Lexington was the home of Henry Clay from 1797 until his death in 1852, and in his memory a monument has been erected, consisting of a magnesian-limestone column (about 120 ft.) in the Corinthian style and surmounted by a statue of Clay, the head of which was torn off in 1902 by a thunderbolt. Clay’s estate, “Ashland,” is now one of the best known of the stock-farms in the vicinity; the present house is a replica of Clay’s home. The finest and most extensive of these stock-farms, and probably the finest in the world, is “Elmendorf,” 6 m. from the city. On these farms many famous trotting and running horses have been raised. There are two race-tracks in Lexington, and annual running and trotting race meetings attract large crowds. The city’s industries consist chiefly in a large trade in tobacco, hemp, grain and live stock—there are large semi-annual horse sales—and in the manufacture of “Bourbon” whisky, tobacco, flour, dressed flax and hemp, carriages, harness and saddles. The total value of the city’s factory products in 1905 was $2,774,329 (46.9% more than in 1900).

Lexington was named from Lexington, Massachusetts, in 1775 by a party of hunters who were encamped here when they received the news of the battle of Lexington; the permanent settlement dates from 1779. It was laid out in 1781, incorporated as a town in 1782, and chartered as a city in 1832. The first newspaper published west of the Alleghany Mountains, the Kentucky Gazette, was established here in 1787, to promote the separation of Kentucky from Virginia.
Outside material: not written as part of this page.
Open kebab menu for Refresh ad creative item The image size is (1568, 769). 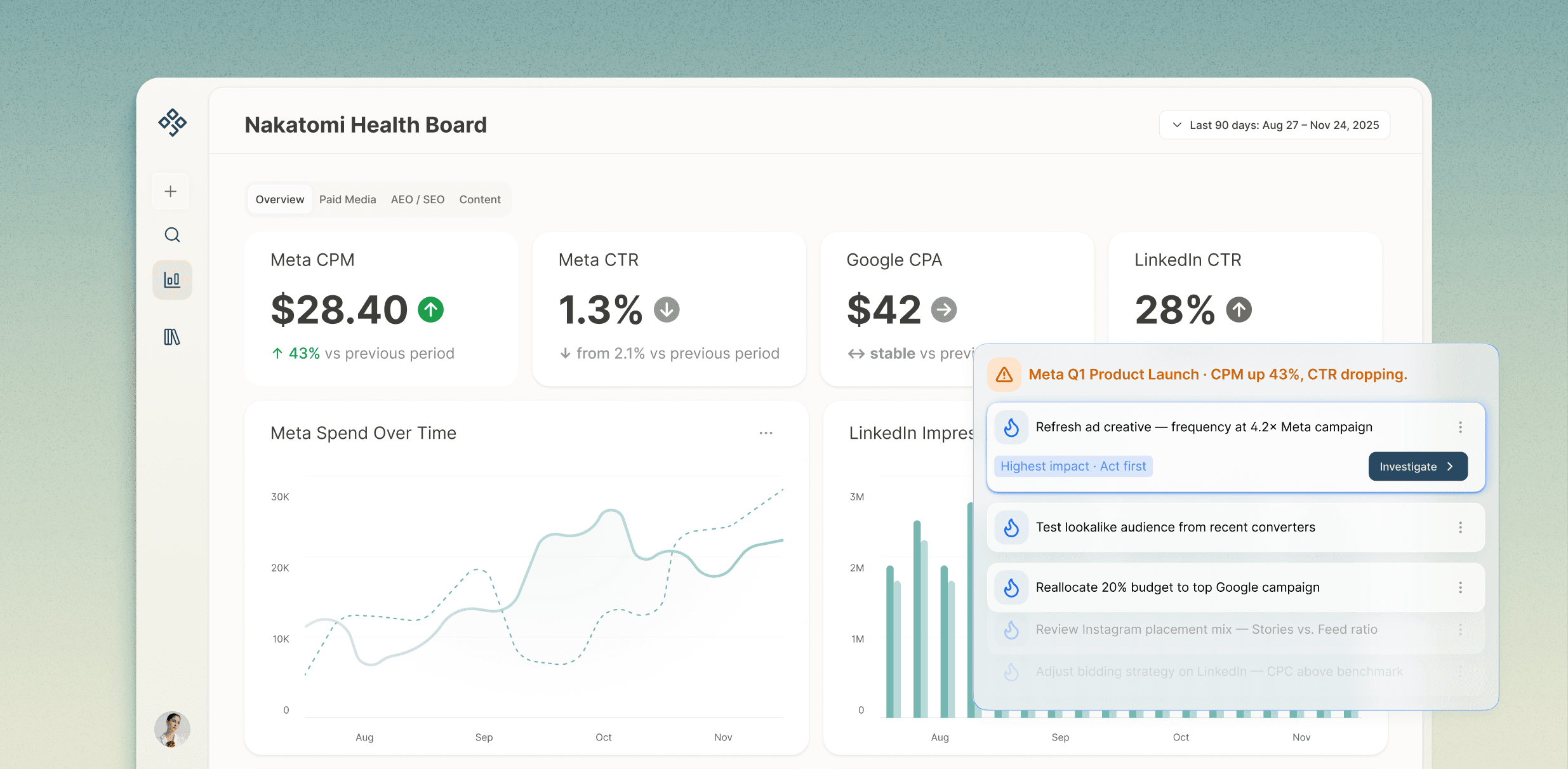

The first state legislature met here in 1792, but later in the same year Frankfort became the state capital. Until 1907, when the city was enlarged by annexation, its limits remained as they were first laid out, a circle with a radius of 1 m., the court house being its centre.

See G. W. Ranck, History of Lexington, Kentucky (Cincinnati, 1872).


  1. See Robert Peter, Transylvania University: Its Origin, Rise, Decline and Fall (Louisville, 1896), and his History of the Medical Department of Transylvania University (Louisville, 1905).